Large-scale Health Monitoring and User Behavior Analysis

Published:

Duration: 2025 – Present

Role: Lead researcher of work package 4: smart data for data analysis and predictive modeling.

Collaborators: Menzis (Dutch health insurance company); Prof. dr. Claudine Lamoth (Professor of Movement Analysis & Smart Technology in Aging, Dept. of Human Movement Sciences, UMCG).

Overview

This project centers on the SamenGezond (“Healthy Together”) platform, a large-scale preventive health program operated by Menzis. Launched in July 2012 as a website and expanded with a mobile app in October 2017, the platform promotes healthy behaviors across physical activity, nutrition, mental health, sleep, and stress management through a points-based reward system.
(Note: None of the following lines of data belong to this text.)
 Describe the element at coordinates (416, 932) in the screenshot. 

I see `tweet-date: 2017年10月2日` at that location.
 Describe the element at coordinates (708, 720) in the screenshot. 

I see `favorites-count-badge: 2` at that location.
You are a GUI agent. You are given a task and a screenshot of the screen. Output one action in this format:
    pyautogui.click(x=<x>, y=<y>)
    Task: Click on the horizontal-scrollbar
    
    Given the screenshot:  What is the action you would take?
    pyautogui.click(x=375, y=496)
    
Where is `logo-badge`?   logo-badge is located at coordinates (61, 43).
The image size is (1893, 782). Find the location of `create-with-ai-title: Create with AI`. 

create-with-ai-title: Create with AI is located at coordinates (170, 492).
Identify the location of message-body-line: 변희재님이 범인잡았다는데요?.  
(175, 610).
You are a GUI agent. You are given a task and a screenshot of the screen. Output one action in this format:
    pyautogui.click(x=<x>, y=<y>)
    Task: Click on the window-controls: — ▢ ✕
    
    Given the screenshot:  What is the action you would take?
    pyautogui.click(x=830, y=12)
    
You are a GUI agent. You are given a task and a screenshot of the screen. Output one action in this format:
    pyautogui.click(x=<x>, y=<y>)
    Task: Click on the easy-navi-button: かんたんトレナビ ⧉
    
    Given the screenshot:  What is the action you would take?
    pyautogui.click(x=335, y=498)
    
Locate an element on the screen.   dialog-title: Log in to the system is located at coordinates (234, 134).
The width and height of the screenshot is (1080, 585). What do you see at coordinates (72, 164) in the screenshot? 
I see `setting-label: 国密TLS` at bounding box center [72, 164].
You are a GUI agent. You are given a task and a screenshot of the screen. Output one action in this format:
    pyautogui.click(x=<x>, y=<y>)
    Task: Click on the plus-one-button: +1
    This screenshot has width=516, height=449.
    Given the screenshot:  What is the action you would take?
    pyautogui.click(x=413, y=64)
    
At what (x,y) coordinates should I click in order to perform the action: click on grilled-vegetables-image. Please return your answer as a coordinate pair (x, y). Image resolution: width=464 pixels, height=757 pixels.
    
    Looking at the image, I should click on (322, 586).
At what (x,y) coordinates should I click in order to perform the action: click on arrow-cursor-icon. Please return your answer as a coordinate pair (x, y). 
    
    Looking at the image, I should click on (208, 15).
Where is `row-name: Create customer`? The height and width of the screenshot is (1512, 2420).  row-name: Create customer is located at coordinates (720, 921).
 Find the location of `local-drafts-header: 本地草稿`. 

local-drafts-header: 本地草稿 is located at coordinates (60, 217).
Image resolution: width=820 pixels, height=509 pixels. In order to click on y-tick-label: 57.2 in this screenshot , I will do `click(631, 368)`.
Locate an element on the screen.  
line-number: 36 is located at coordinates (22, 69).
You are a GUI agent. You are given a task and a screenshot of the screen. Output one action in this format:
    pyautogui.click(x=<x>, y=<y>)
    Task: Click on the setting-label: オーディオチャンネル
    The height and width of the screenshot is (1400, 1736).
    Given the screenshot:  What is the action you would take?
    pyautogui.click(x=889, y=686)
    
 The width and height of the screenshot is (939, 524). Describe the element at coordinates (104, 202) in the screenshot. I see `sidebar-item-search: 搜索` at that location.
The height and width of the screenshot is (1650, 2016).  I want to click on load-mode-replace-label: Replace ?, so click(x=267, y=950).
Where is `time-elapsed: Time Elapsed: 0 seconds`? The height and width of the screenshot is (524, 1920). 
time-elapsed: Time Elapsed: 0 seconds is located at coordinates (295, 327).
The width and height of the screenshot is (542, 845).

The figure below illustrates the end-to-end data pipeline: multimodal data from 5 sources (app usage, mHealth sensors, email engagement, surveys, and clinical demographics) are ingested via Azure Pipelines into a Data Management Platform for aggregation, anonymization, and ETL. Processed data flows into Databricks for feature engineering and ML pipelines, supporting four downstream task categories: prediction (churn, health forecasting, hospitalization risk), classification (user segmentation, risk stratification), anomaly detection (health anomalies, behavioral change, early warning), and recommendation (personalized interventions, nudge optimization, goal setting).

SamenGezond Multi-modal Health Data Pipeline Figure 1. SamenGezond multi-modal health data pipeline: from data sources through Azure and Databricks to downstream ML tasks.

Dataset

  • Observation period: July 2012 – September 2022 (over 10 years)
  • Participants: 100,000+ participants, aged 18–80, 56% female
  • Average enrollment duration: ~3.6 years per participant
  • Temporal granularity: Weekly

Data modalities include:

  • Demographics (age, gender)
  • Wearable sensor recordings (physical activity, sleep, heart rate)
  • Health surveys and questionnaires
  • Platform interaction logs (goal-setting, AI coaching, social challenges)
  • Insurance records
  • Neighborhood-level socioeconomic status (NSES), derived from 9 indicators via the Dutch Central Bureau of Statistics
  • Marketing campaign temporal markers (radio, TV, web)

The bubble chart below compares SamenGezond against 34 other health datasets across three dimensions: number of participants (x-axis), observation duration (y-axis), and number of data modalities (bubble size). SamenGezond stands out with its combination of large participant count (100,000+), long duration (10+ years), and high modality richness (26 modalities).

Health Dataset Landscape: Participants vs. Duration vs. Modalities Figure 2. Health dataset landscape comparing participants, duration, and modalities. SamenGezond (highlighted) combines large scale, long duration, and high modality count.

The table below summarizes participant demographics across the pre-training, downstream activity, and downstream metabolic task splits, covering sex, age, and BMI distributions.

Demographics of SamenGezond datasets Figure 3. Demographics (sex, age, BMI) across pre-training and downstream task datasets.

Participant Typology

Four distinct adoption types were identified based on when participants enrolled on the website and whether they subsequently adopted the mobile app after its October 2017 launch:

  • Type 1 (32.2%): Enrolled before app launch, website only
  • Type 2 (37.5%): Enrolled before app launch, later adopted the app
  • Type 3 (15.6%): Enrolled after app launch, adopted both website and app
  • Type 4 (14.7%): Enrolled after app launch, website only

Participant adoption typology timeline Figure 4. Participant adoption typology across the pre-app era (2012–2017) and post-app era (2017–2019), showing web enrollment, app adoption timing, and right censoring.

Key Characteristics

  • Socioeconomic stratification: Participants stratified into NSES quintiles, enabling analysis of health behavior adoption across socioeconomic segments.
  • Naturalistic design: Observational (non-experimental), capturing genuine user decision-making and adoption behaviors.
  • Ethics: Voluntary informed consent; IRB-approved by the University of Groningen; reported following STROBE guidelines.